Conceptual Questions

1. Why is atomicity crucial in banking systems? Explain with a real-world failure scenario.

Answer: Atomicity ensures all operations in a transaction complete together or none at all.

Failure Scenario: Customer transfers ₹50,000 from savings to checking account:

Debit ₹50,000 from savings ✓
System crashes before crediting checking account ✗
Result: ₹50,000 disappears forever

With Atomicity: System automatically rolls back the debit, restoring original balances. Customer's money is protected.

2. Distinguish between conflict serializability and view serializability with examples.

Answer:

Conflict Serializable: Can transform to serial schedule by swapping non-conflicting operations
View Serializable: Produces same result as some serial schedule (weaker condition)

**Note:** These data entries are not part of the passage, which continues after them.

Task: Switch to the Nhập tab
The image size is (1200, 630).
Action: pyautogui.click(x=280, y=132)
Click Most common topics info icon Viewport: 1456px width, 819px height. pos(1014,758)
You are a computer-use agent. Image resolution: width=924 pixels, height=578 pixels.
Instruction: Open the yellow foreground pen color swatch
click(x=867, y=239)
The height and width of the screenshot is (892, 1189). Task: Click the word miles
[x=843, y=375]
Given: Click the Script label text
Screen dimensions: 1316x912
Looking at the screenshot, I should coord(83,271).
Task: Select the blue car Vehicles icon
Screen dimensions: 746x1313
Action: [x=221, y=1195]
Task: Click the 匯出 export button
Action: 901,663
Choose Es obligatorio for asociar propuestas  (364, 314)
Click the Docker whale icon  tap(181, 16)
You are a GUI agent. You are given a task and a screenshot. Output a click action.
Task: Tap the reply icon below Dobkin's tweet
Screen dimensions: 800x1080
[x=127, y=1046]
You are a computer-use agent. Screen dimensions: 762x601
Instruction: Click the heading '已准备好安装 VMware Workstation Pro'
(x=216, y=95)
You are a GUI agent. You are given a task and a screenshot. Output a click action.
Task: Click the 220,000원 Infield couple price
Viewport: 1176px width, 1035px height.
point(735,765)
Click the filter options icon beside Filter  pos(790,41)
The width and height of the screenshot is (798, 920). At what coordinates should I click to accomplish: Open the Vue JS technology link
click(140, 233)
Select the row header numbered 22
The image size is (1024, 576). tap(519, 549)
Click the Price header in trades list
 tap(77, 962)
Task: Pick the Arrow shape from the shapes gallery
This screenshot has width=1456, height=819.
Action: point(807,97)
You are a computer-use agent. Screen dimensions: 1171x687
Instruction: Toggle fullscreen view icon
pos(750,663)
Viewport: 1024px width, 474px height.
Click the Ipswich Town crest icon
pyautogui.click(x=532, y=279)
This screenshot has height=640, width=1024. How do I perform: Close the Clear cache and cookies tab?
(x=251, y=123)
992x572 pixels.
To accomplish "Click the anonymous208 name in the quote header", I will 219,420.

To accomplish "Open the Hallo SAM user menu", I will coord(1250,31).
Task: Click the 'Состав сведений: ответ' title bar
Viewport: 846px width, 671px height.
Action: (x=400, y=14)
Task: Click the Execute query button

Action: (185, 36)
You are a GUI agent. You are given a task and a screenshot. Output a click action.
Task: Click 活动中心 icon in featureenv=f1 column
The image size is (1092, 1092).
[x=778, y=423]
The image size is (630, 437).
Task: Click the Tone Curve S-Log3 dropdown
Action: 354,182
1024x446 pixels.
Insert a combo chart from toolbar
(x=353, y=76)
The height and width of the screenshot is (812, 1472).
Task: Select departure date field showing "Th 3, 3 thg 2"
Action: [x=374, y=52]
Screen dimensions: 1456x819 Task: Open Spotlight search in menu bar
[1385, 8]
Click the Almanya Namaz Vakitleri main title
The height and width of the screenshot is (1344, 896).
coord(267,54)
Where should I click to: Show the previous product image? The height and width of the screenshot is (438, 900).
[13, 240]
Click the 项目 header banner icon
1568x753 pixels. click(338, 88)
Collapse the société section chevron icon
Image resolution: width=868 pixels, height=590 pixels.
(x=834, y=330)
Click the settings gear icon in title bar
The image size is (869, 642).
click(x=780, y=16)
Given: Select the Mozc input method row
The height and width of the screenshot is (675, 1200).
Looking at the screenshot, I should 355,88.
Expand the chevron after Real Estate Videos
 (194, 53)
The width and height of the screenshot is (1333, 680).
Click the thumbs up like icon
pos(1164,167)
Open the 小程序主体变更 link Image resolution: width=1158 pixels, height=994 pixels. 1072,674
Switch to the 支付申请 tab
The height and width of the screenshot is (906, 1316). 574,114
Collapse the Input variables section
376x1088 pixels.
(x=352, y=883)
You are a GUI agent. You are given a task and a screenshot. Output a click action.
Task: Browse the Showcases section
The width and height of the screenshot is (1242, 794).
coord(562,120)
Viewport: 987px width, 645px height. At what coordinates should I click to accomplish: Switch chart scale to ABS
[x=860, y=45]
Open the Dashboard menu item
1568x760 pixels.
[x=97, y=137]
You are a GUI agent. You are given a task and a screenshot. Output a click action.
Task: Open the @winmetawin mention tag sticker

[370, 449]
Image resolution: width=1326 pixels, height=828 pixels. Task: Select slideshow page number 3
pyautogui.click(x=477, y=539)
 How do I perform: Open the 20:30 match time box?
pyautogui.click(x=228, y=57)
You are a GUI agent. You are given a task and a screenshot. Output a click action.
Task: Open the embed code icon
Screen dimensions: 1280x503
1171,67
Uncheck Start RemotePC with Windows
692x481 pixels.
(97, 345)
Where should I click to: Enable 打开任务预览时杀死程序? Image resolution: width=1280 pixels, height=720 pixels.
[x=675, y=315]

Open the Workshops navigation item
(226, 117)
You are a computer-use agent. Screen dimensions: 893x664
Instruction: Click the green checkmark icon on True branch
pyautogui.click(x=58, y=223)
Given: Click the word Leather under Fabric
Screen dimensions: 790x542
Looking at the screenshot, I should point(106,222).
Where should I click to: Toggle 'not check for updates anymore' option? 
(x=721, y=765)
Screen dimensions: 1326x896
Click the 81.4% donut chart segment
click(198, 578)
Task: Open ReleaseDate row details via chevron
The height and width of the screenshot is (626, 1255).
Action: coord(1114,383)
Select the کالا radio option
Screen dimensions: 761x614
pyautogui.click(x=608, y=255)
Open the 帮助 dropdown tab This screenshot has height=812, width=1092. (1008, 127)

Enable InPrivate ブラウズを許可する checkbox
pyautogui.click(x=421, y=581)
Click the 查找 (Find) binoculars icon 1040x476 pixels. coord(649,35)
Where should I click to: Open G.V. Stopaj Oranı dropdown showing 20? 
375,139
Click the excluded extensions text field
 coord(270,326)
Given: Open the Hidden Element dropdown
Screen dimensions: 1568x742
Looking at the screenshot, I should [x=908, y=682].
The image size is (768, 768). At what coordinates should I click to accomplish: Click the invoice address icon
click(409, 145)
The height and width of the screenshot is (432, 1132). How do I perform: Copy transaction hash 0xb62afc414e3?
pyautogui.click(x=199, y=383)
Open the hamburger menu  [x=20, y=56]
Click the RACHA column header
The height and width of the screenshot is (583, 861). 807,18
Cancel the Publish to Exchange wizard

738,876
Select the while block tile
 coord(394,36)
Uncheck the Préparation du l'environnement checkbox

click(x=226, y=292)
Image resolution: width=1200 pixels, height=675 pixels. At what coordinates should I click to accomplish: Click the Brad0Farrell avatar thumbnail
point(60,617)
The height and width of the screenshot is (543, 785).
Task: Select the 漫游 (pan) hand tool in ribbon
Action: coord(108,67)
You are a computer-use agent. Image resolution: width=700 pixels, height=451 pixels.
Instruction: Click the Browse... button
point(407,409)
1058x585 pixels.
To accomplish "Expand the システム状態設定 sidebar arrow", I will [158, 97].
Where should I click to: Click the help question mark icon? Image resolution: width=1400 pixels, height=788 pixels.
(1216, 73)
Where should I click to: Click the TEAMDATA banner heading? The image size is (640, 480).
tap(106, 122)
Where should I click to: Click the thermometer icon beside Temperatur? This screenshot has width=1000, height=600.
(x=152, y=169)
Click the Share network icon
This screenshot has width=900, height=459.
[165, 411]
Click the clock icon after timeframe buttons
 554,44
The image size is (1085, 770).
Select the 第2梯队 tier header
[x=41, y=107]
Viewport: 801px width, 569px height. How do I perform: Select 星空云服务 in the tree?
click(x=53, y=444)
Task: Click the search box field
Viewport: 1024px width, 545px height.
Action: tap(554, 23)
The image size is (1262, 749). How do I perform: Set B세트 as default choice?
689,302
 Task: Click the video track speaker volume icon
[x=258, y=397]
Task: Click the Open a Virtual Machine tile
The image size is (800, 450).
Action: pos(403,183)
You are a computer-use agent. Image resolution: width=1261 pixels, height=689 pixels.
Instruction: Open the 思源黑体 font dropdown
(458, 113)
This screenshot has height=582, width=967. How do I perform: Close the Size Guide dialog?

Example: Schedule with blind writes (write without prior read)

T₁: write(A)
T₂: write(A)  ← blind write
T₃: write(A)  ← blind write

View Serializable: Yes (final value determined by T₃ in both concurrent and serial execution)
Conflict Serializable: No (all operations conflict, cannot swap any)

3. Explain the trade-off between isolation levels and performance in e-commerce systems.

Answer: High Isolation (Serializable):

Pros: Data always consistent, no anomalies
Cons: Heavy locking, low concurrency, poor performance during sales

Lower Isolation (Read Committed):

Pros: Better performance, higher throughput
Cons: Possible anomalies like phantom reads

E-commerce Choice: Most use Read Committed for browsing, Serializable for payments.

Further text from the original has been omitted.